Item position entries
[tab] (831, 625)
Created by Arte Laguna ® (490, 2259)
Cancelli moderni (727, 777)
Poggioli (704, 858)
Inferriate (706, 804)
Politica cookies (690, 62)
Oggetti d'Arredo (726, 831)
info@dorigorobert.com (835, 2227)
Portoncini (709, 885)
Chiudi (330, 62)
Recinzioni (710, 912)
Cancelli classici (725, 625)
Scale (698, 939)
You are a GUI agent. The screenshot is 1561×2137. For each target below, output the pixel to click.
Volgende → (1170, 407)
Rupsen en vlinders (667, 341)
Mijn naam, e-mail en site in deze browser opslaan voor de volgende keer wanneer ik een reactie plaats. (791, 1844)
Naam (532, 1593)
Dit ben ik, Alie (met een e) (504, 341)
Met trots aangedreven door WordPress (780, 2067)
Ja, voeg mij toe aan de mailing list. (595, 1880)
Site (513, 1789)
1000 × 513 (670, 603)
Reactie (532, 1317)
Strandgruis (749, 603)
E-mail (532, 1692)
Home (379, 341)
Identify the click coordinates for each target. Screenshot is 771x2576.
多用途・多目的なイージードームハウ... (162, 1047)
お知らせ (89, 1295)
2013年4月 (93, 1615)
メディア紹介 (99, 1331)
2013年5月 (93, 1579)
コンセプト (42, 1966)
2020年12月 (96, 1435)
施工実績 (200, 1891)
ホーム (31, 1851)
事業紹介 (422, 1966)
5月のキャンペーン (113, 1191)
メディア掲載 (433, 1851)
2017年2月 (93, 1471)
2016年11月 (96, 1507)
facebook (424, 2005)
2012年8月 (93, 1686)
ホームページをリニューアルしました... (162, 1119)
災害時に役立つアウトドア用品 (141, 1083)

→ **What is being asked**
Write out, unchanged, the entries from the line containing "事業紹介 (422, 1966)" through the final entry, including both.

→ **Answer below**
事業紹介 (422, 1966)
5月のキャンペーン (113, 1191)
メディア掲載 (433, 1851)
2017年2月 (93, 1471)
2016年11月 (96, 1507)
facebook (424, 2005)
2012年8月 (93, 1686)
ホームページをリニューアルしました... (162, 1119)
災害時に役立つアウトドア用品 (141, 1083)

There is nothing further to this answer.